**WHAT TO WORK ON**: Exact transcript, pictures excluded: write out every record below.

**EXERCISE MATERIALS**:
>>>

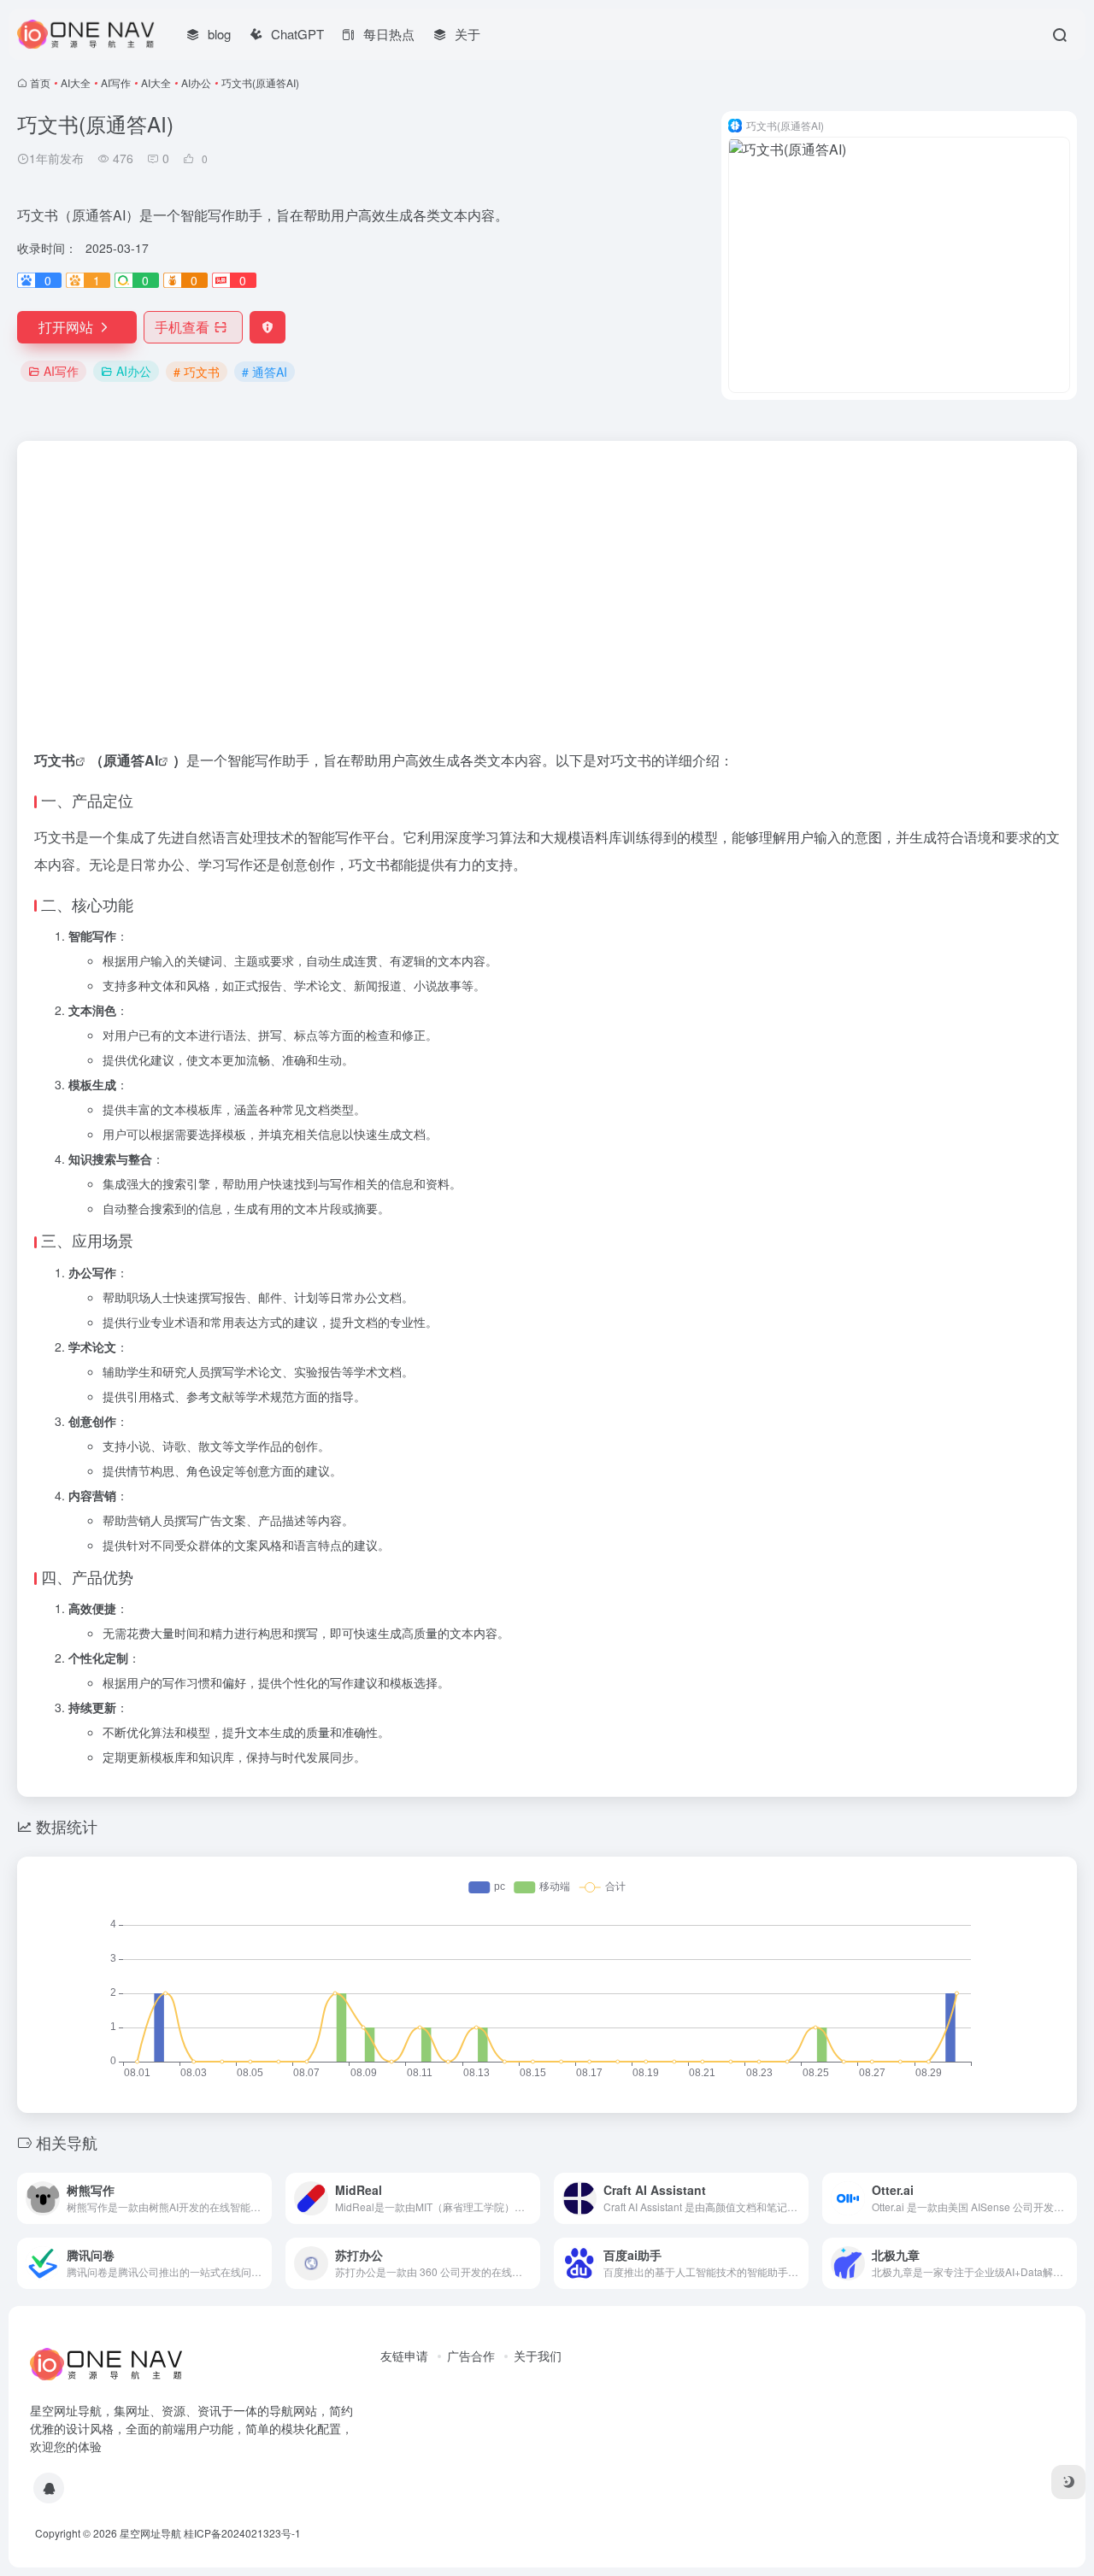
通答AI (137, 760)
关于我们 (538, 2355)
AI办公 (196, 82)
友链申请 (404, 2355)
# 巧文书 (197, 371)
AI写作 (116, 82)
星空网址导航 (150, 2533)
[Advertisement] (547, 569)
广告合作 (471, 2355)
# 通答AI (264, 371)
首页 (40, 82)
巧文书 (54, 760)
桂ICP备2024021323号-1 (242, 2533)
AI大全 (76, 82)
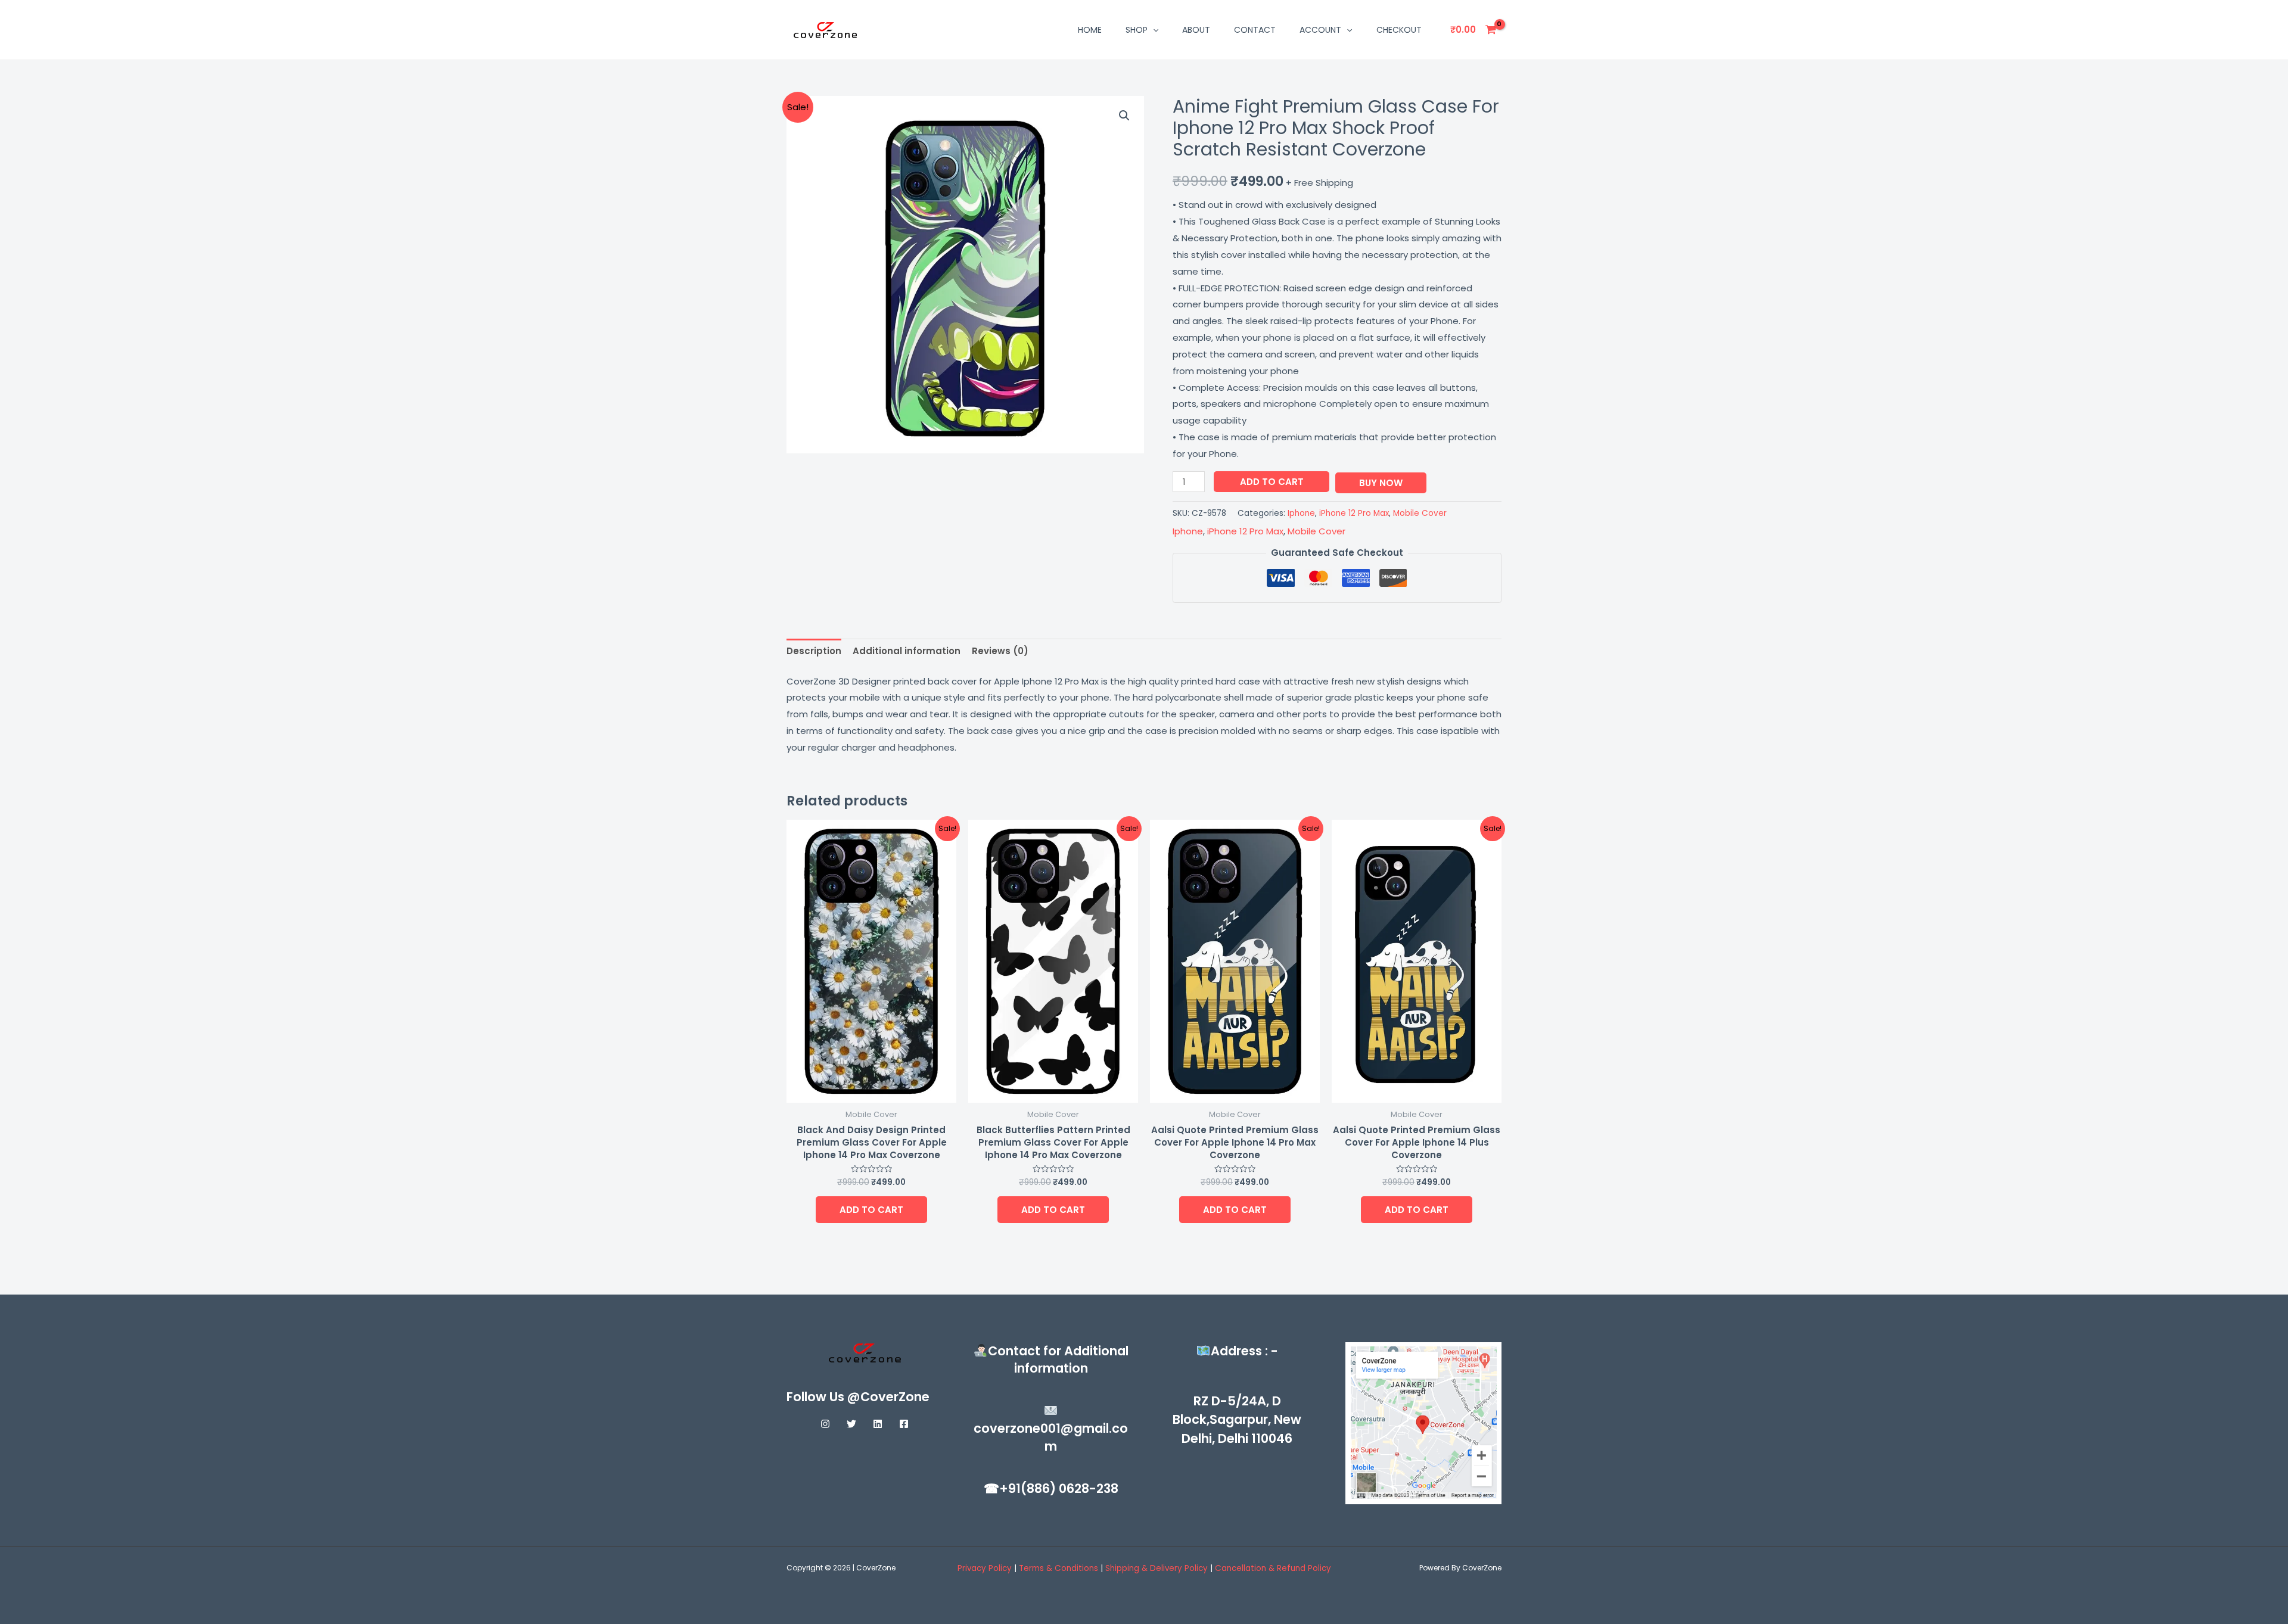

<<<

**PROBLEM SOLUTION**:
通答AI (137, 760)
关于我们 (538, 2355)
AI办公 (196, 82)
友链申请 (404, 2355)
# 巧文书 (197, 371)
AI写作 (116, 82)
星空网址导航 (150, 2533)
[Advertisement] (547, 569)
广告合作 (471, 2355)
# 通答AI (264, 371)
首页 (40, 82)
巧文书 (54, 760)
桂ICP备2024021323号-1 (242, 2533)
AI大全 (76, 82)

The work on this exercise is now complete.